وَلَقَدْ اٰتَيْنَا دَاوُ۫دَ وَسُلَيْمٰنَ عِلْمًاۚ وَقَالَا الْحَمْدُ لِلّٰهِ الَّذ۪ي فَضَّلَنَا عَلٰى كَث۪يرٍ مِنْ عِبَادِهِ الْمُؤْمِن۪ينَ

“Şüphesiz biz Dâvûd’a ve Süleyman’a da bir ilim verdik. ‘Bizi mümin kullarının birçoğundan üstün kılan Allah’a hamdolsun!’ dediler.” (Neml 27/15)

وَوَرِثَ سُلَيْمٰنُ دَاوُ۫دَ وَقَالَ يَٓا اَيُّهَا النَّاسُ عُلِّمْنَا مَنْطِقَ الطَّيْرِ وَاُو۫ت۪ينَا مِنْ كُلِّ شَيْءٍۜ اِنَّ هٰذَا لَهُوَ الْفَضْلُ الْمُب۪ينُ

“Süleyman Dâvûd’a vâris oldu ve dedi ki: ‘Ey insanlar! Bize kuşların mantığı/dili öğretildi ve bize her şeyden (nasip) verildi. Doğrusu bu apaçık bir lütuftur.” (Neml 27/16)

وَحُشِرَ لِسُلَيْمٰنَ جُنُودُهُ مِنَ الْجِنِّ وَالْاِنْسِ وَالطَّيْرِ فَهُمْ يُوزَعُونَ

“Süleyman’ın, cinlerden, insanlardan ve kuşlardan meydana gelen orduları onun önünde toplandı. Hep birlikte düzenli olarak sevk ediliyorlardı.” (Neml 27/16)

Bu âyette şu hususlara dikkat edelim:

1- Üç canlı türünden askerleri varlığı
2- Üç canlı türünün tamamı değil onlardan bir kısmı
3- Hz.
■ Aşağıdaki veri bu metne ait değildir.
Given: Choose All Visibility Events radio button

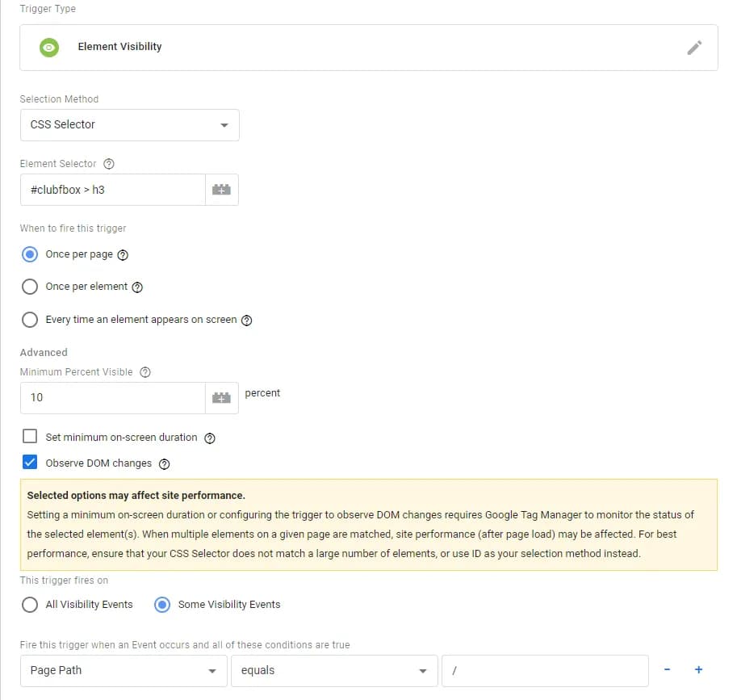Looking at the screenshot, I should coord(30,605).
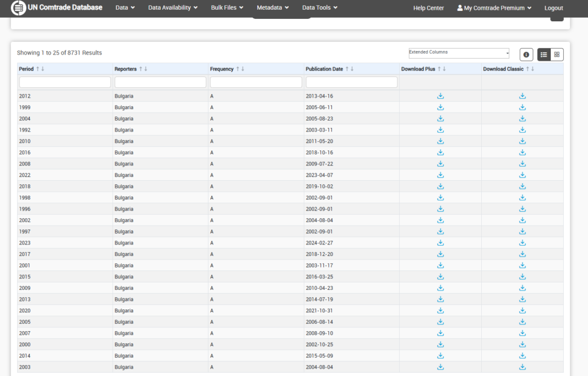This screenshot has width=588, height=376.
Task: Expand the Data Availability menu
Action: 172,8
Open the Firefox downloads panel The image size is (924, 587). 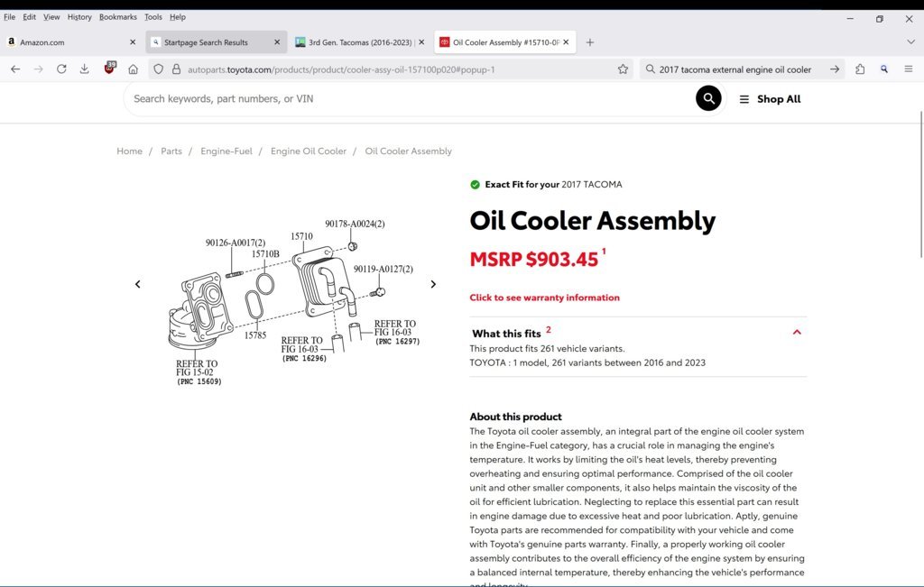[84, 69]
Süleyman bu üç canlı türünden oluşan ordularını istediği gibi toplayıp yönlendirmesi
4- Hz. Süleyman bunlarla çok düzenli bir ordu oluşturması
5- Hz. Süleyman bunları sürekli istediği gibi sevk ve idare etmesi

حَتّٰٓى اِذَٓا اَتَوْا عَلٰى وَادِ النَّمْلِۙ قَالَتْ نَمْلَةٌ يَٓا اَيُّهَا النَّمْلُ ادْخُلُوا مَسَاكِنَكُمْۚ لَا يَحْطِمَنَّكُمْ سُلَيْمٰنُ وَجُنُودُهُۙ وَهُمْ لَا يَشْعُرُونَ

“Sonunda, karıncaların bulunduğu vadiye geldiklerinde bir dişi (kraliçe) karınca: “Ey karıncalar! Yuvalarınıza girin, Süleyman ve ordusu farkına varmadan sizi ezmesinler.” dedi.” (Neml 27/18)

Hz. Süleyman’ın ordusu nereye varmış? Vâdi-nnemli / Karınca vadisi’ne…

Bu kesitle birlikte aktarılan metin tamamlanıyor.